REQUIRED ACTION: Repeat, word for word and with nothing added, each line from the one containing "Given: Expand the Personalize menu" to the final line of the data, keeping both ends. Pictures are not part of the copy.

[DATASET CONTENT]

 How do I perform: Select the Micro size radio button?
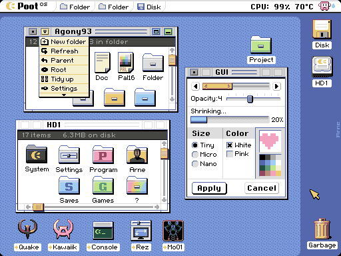[195, 155]
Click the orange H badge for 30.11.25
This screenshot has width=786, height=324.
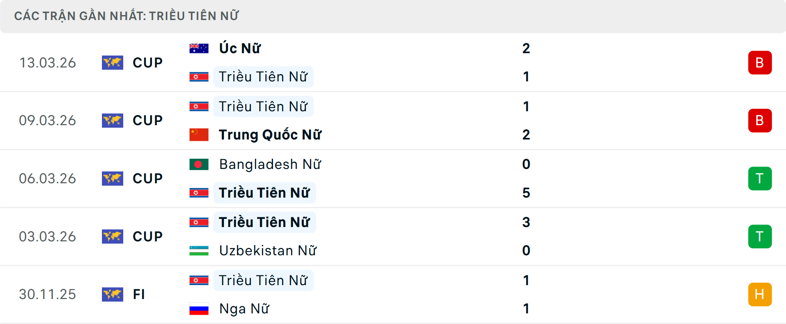pos(760,295)
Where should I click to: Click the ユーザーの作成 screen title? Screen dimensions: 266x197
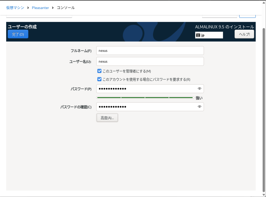(22, 27)
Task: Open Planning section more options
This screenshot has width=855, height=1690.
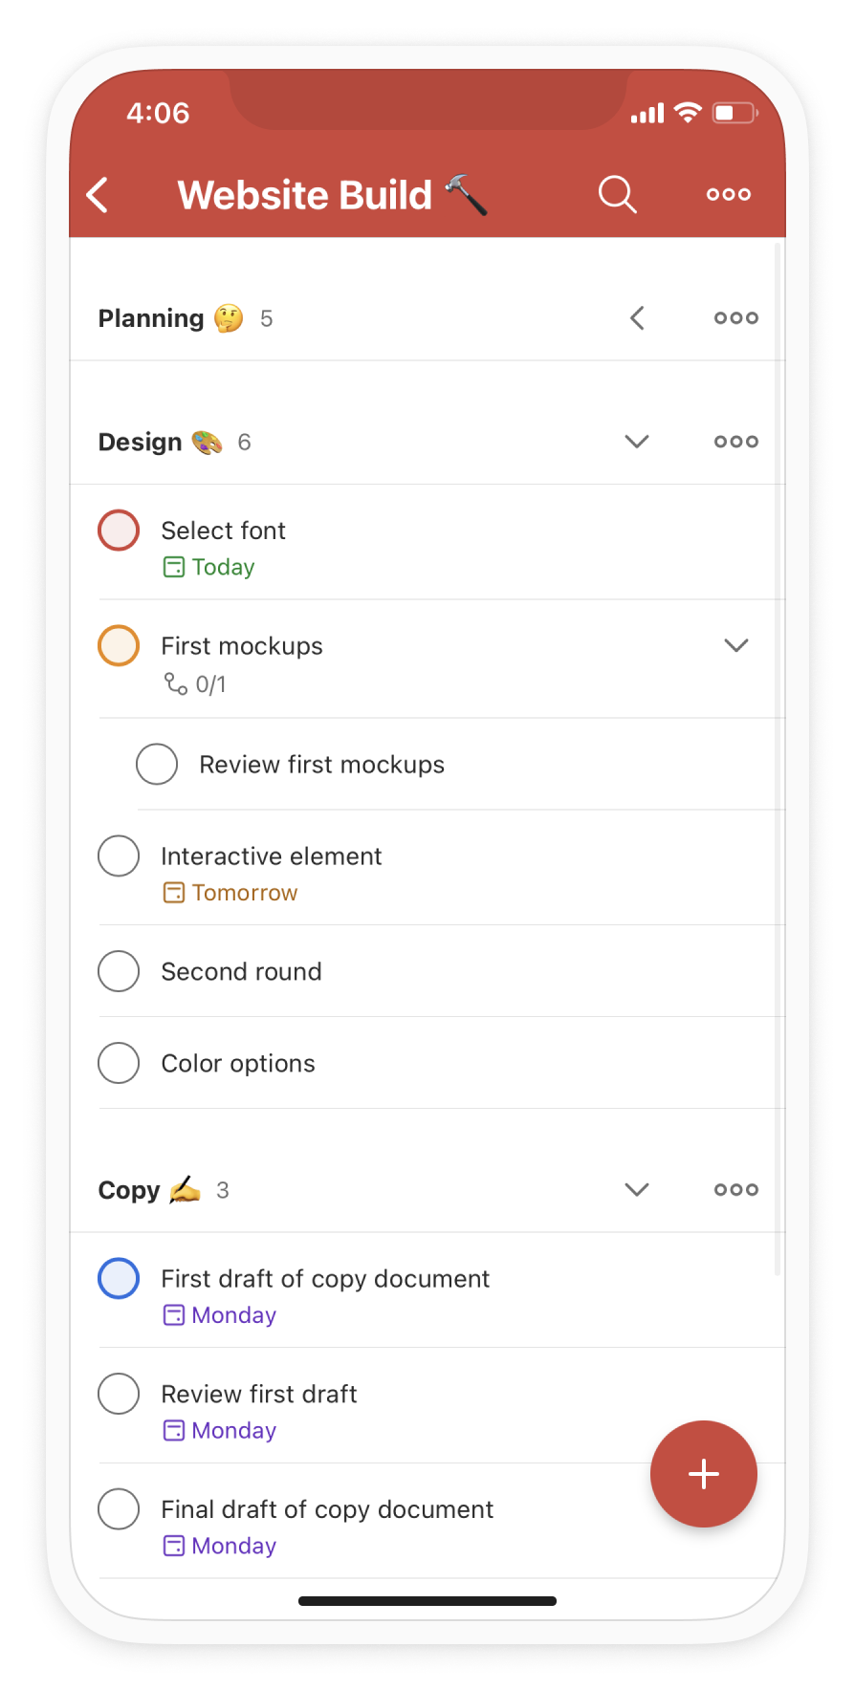Action: point(735,318)
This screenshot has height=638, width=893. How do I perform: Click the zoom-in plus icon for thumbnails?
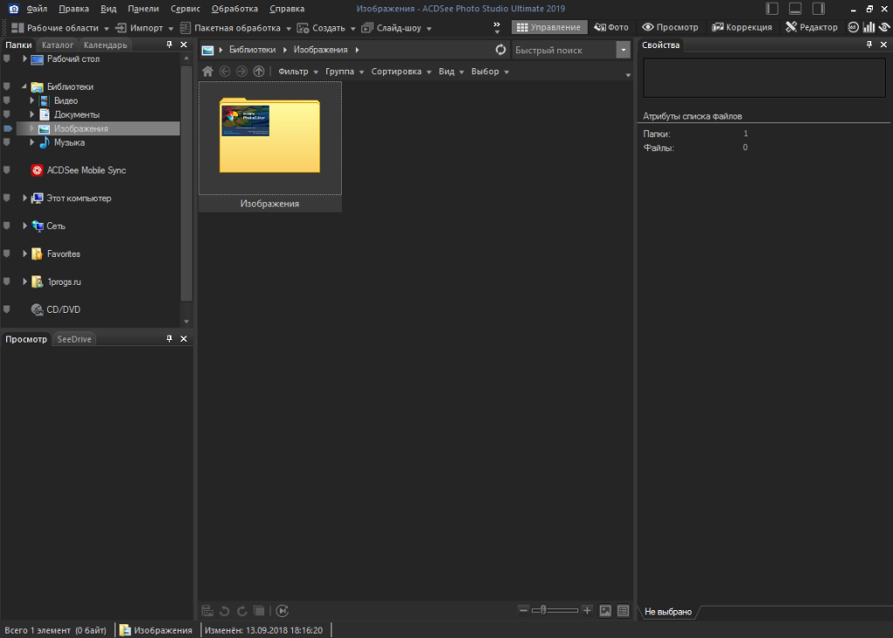tap(587, 611)
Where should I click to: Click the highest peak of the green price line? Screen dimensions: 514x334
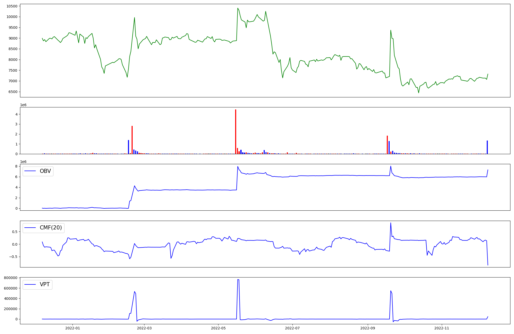[x=237, y=8]
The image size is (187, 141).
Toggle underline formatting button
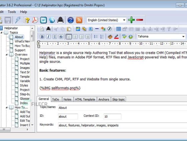(x=55, y=37)
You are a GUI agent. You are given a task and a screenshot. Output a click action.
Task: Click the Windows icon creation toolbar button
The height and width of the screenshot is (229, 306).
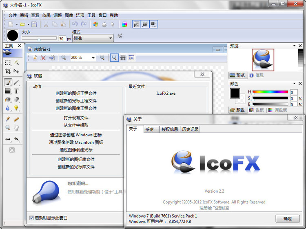pyautogui.click(x=95, y=24)
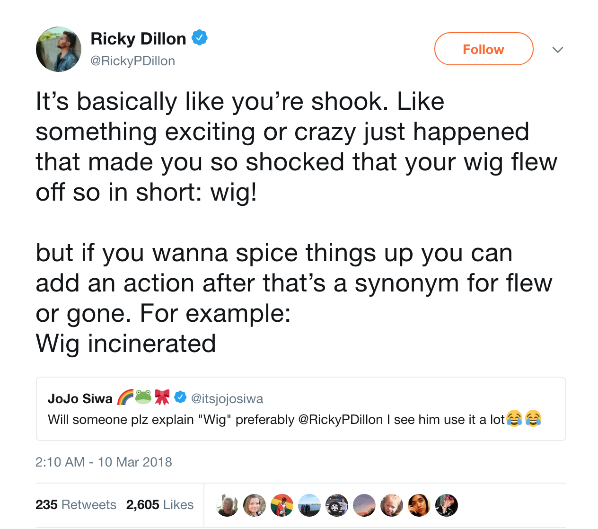Click the blue verified badge beside Ricky Dillon
The height and width of the screenshot is (529, 598).
click(x=199, y=37)

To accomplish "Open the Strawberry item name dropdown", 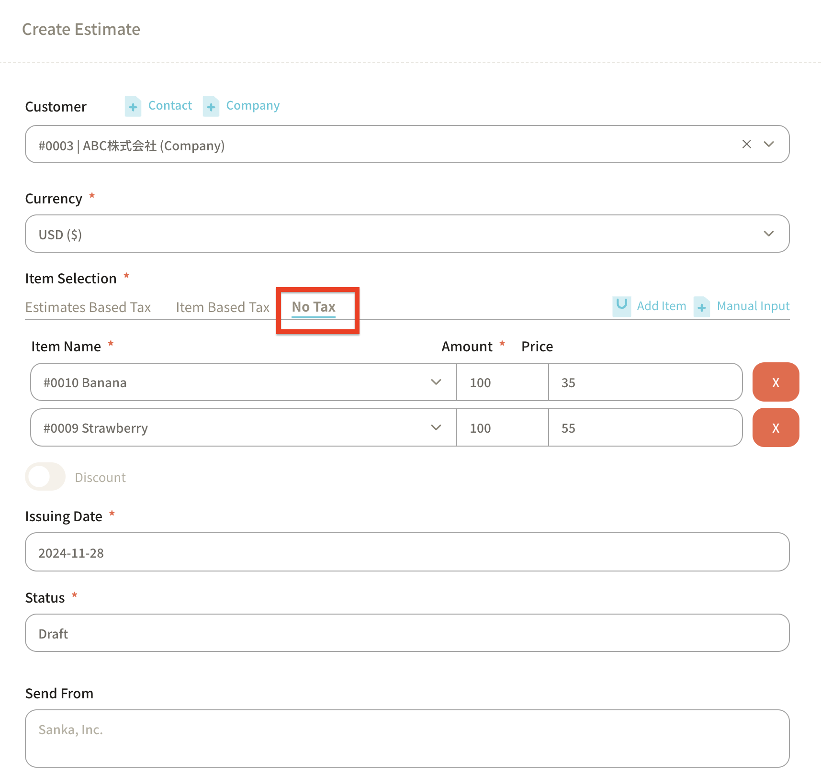I will (x=436, y=427).
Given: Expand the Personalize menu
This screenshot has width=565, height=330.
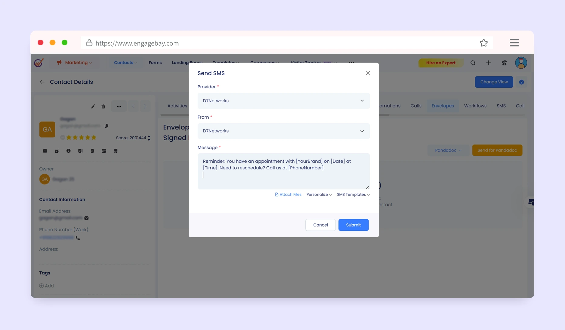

[/DATASET CONTENT]

WRITTEN RESPONSE:
Given: Expand the Personalize menu
This screenshot has width=565, height=330.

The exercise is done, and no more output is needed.